This article was originally published in January of 2013 on 10GbE.net.
Now I’m not just some random blogger with an opinion, and no street cred to back it up. I started hacking back in 1983 as a hobby with my TRS-80 Model III when it was still cool, and legal. “War Games” had just been released, and ethics were the only rules. Later that year I was hired by IBM Research, a company I remained with for 16 more years. During that time I’d tied many different systems together. At one point I worked side by side writing code for Davis Foulger to link Prodigy, Compuserve, AOL, and IBMPC (the IBM internal social network) together so IBMers could answer customer questions from anywhere using a single internal system. In the late ’90s I designed and created a solution for the company that linked many different systems together and in 1999 it collected $2B in revenue. This effort earned me an IBM Outstanding Technical Achievement Award, but to pull this off we also created a state of the art hacking tool for Lotus Domino to certify that our system was secure, which almost landed us in jail. So I know a bit about cyber security, and linking together different systems.
So is a “Fire Sale“, a “Cyber 9/11”, probable or Just possible? Possible, definitely. Probably, within a reasonably defined scope, say a single city, and it would require substantial capital to motivate and assemble a team with the proper skills. The team would need to touch every power grid, water, sewage treatment, mass transit, oil refinery, financial trading, etc. system within the scope. These systems don’t need to be Internet connected, people are always required to service, and inspect them, and internally they are often networked together. One would simply have to crack the case off a $100 Verizon 4G USB Cellular modem, then 3D print a new case branded to match the software product that industry runs so it would be camouflaged as a USB software license key. It could go unnoticed forever unless they did an active RF sweep. Prior to inserting this USB stick another containing a modified version of Operation Olympic Games (Stuxnet) could be used to open the security hole and inject the software, then the 4G connectivity would be used to continuously report back, and eventually carry the trigger message to bring the system down. The right mix of social hacking, posing as contractors doing repairs, or government regulators conducting inspections, even OEM system engineers doing required service could easily facilitate this objective.

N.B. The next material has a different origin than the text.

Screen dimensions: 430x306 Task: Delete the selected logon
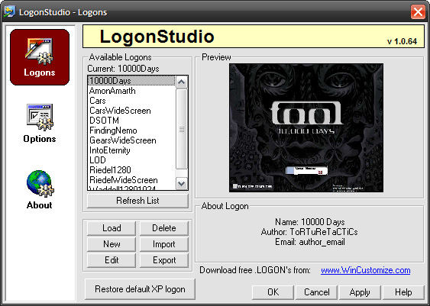(x=164, y=228)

George W. Bush authorized Operation Olympic Games in 2006, during Homeland Security Secretary Michael Chertoff’s time in office, why wasn’t this considered and addressed seven years ago? Secretary Napolitano has been in office three years now, and all of the sudden it’s a priority. Our government could form its own cyber security Tiger Team. This team could then covertly attack key industries, and report back to these firms their findings, and the appropriate counter measures. These attacks would simply demonstrate vulnerabilities, not bring down systems. Since the early ’90s, IBM has had it’s own Security Tiger team, “Global Security Analysis Lab“, that regularly trained key three letter agencies. I met with their leader in the late ’90s to provide him with a copy of our IBM Internal use only Lotus Domino ethical hacking tool.
A “Cyber 9/11” can be prevented, but regulations aren’t the answer, that process is far too slow and rigid. An elite group of patriotic, well compensated, cyber professions could do in two years what the administration has ignored in the past seven years. Only time will tell.